Macy’s President happens along and instantly realizes that Santa’s customer focus is far more effective for Macy’s than the conventional approaches to sales. He announces:
…not only will our Santa Claus continue in this manner…but I want every salesperson in this store to do precisely the same thing. If we haven’t got exactly what the customer wants, we’ll send him where he can get it.
No high pressuring and forcing a customer to take something he doesn’t really want. We’ll be known as the helpful store, the friendly store, the store with a heart, the store that places public service ahead of profits.
And, consequently, we’ll make more profits than ever before.
Exactly.
If you focus relentlessly on the customer, you-the-seller will do just fine. Even better “than ever before.”

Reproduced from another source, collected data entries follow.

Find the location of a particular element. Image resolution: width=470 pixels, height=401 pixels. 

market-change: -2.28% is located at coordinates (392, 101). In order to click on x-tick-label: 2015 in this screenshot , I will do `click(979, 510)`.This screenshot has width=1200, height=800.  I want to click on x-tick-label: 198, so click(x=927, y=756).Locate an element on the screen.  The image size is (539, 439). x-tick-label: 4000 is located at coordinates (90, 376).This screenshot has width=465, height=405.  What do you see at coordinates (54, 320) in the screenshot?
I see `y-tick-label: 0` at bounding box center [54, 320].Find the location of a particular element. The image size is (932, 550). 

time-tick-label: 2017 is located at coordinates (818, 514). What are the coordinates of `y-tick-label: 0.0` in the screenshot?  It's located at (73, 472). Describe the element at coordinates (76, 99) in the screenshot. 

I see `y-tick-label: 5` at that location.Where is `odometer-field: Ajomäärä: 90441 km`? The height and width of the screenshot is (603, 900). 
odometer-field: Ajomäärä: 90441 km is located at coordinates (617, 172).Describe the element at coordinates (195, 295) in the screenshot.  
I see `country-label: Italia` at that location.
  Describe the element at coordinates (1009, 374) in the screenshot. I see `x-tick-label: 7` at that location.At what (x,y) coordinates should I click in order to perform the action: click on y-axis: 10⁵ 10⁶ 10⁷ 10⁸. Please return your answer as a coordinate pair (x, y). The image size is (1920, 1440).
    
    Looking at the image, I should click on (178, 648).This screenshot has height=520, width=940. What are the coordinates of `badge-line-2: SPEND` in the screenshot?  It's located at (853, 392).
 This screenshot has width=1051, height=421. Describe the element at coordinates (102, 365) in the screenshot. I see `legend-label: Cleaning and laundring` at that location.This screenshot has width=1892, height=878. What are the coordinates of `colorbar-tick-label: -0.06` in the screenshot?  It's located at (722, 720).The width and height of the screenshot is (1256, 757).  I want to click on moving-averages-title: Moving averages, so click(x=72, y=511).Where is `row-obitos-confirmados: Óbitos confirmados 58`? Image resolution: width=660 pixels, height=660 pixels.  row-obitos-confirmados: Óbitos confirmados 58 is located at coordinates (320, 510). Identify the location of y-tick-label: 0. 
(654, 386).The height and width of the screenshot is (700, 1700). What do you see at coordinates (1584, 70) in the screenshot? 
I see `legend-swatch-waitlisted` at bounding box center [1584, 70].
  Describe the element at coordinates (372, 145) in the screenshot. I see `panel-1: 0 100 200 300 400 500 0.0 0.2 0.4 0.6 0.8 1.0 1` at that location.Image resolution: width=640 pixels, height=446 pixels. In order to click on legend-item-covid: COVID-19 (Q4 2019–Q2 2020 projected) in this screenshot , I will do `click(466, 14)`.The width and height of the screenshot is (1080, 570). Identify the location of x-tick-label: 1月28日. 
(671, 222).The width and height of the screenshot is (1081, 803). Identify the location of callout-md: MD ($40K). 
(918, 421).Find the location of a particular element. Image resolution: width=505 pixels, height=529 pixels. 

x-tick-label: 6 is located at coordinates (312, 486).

The good news is you don’t have to believe in Santa Claus to do this. You just have to follow the Four Trust Principles:
- Customer focus for the sake of the customer
- Long- not short-term timeframe
- Transparency
- Collaboration
Sometimes we view this as a paradox: relentlessly focusing on the Other ends up serving You as well – but only if you do it genuinely, rather than as a means to an end.
Paradoxical yes, but a Truth well-known to most who delve into human relationships. You get back what you put out. Do unto others. Pay it forward. Be the change you want. And so forth.
Truly a message for the season. And not just for sellers.